Throat Hit: A bit, but it's cinnamon. Even better, it just's the part of cinnamon that gives you a throat hit. Taking that into account, not really. Nothing weird you wouldn't expect.
Uses & Pairings: FLV Rich Cinnamon is a thing, and it's pretty great. My usage for FA Cinnamon Ceylon is basically wherever that won't fit. Use this where you don't want a full, richer, slightly powdery cinnamon flavor.
Good accent flavor especially for cinnamon candy recipes. It gives you a cinnamon spice without a ton of body, letting the other ingredients really carry the structure of the vape while just giving you a hit of warm spice.

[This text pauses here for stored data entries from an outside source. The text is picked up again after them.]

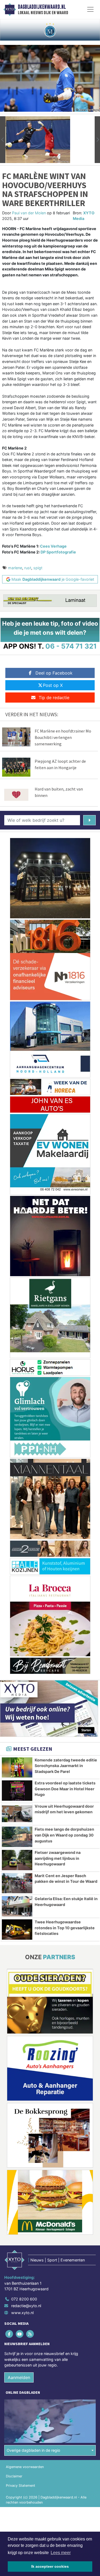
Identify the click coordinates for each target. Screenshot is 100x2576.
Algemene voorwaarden (25, 2467)
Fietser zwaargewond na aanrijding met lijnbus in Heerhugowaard (58, 1858)
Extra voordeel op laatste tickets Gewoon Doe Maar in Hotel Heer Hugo (65, 1789)
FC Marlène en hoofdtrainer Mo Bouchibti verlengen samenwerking (63, 737)
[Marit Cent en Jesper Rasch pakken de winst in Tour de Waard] (17, 1883)
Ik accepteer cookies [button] (50, 2566)
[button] (2, 139)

Strips away enough of the body of cinnamon that it almost tastes pre-mulled, like a liquid that has had a cinnamon stick simmered in it for a pretty solid length of time. Useful in cocktails or beverage vapes, just leaving you with a kick of cinnamon warmth and not too much else.

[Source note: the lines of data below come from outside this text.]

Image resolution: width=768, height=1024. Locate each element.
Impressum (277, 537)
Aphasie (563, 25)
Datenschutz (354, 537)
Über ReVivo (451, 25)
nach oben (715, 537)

In terms of fruit pairings, I'd use this precisely where cinnamon won't fit like with brighter fruits and citruses. It won't dominate a mix like rich cinnamon in those applications.
Notes:
This stuff is a little weaker than you'd think, or at least the flavor here plays on a really specific level and it doesn't really blow out the rest of the vape. S&V concentration testing, this is noticeable but light down at 1 drop per 10ml. All of the limited cinnamon body shows up down low and doesn't really scale with the spice note. Increasing the percentage really just bumps the spice up. 1% is still not "spicy" to me. It sounds bizzare but honestly I'm fine with this up to about 3%. It gets fairly aggressive up that high and it has a tendency to mute other flavors, but it's still a really narrow flavor, just giving you those top notes. For the masochists, you can take this crazy high and It never crosses into a full bakery cinnamon although it can get a bit dry and it'll raise hell with the other flavors in the mix. As the spice increases it actually moves away from the relative fullness you get down low. Moreso than most, this is definitely a "to taste" kind of flavor based on what you're trying to achieve for a recipe. I'd probably start at .25% and work up from there. I seem to be a lot less sensitive to this stuff than other people, so YMMV.
FLV Rich Cinnamon is undoubtedly a better flavor, but this stuff is perhaps a bit more flexible. Better for applications that aren't necessarily all about the cinnamon and it's only acting as a warm spice note to complement the rest of a recipe.
Second Opinions:
"This is superb bakery cinnamon flavor, more complex and true to the real spice than any other cinnamon flavoring. Although some people use it at crazy percentages for red-hot cinnamon candy - that's not the best use of this one. In recipes with bakery-type cinnamon as a major flavor, FlavourArt is perfection - no others can match it. Like real cinnamon powder, this is not a very sweet flavor. It relies on the rest of your recipe for sweetness. Spiced apple pie, cookie flavors with cinnamon, spiced beverages, sweet bakery recipes - that's where Cinnamon Ceylon really shines.
If you've been using TFA Cinnamon Spice, use FA Cinnamon Ceylon at the same percentage."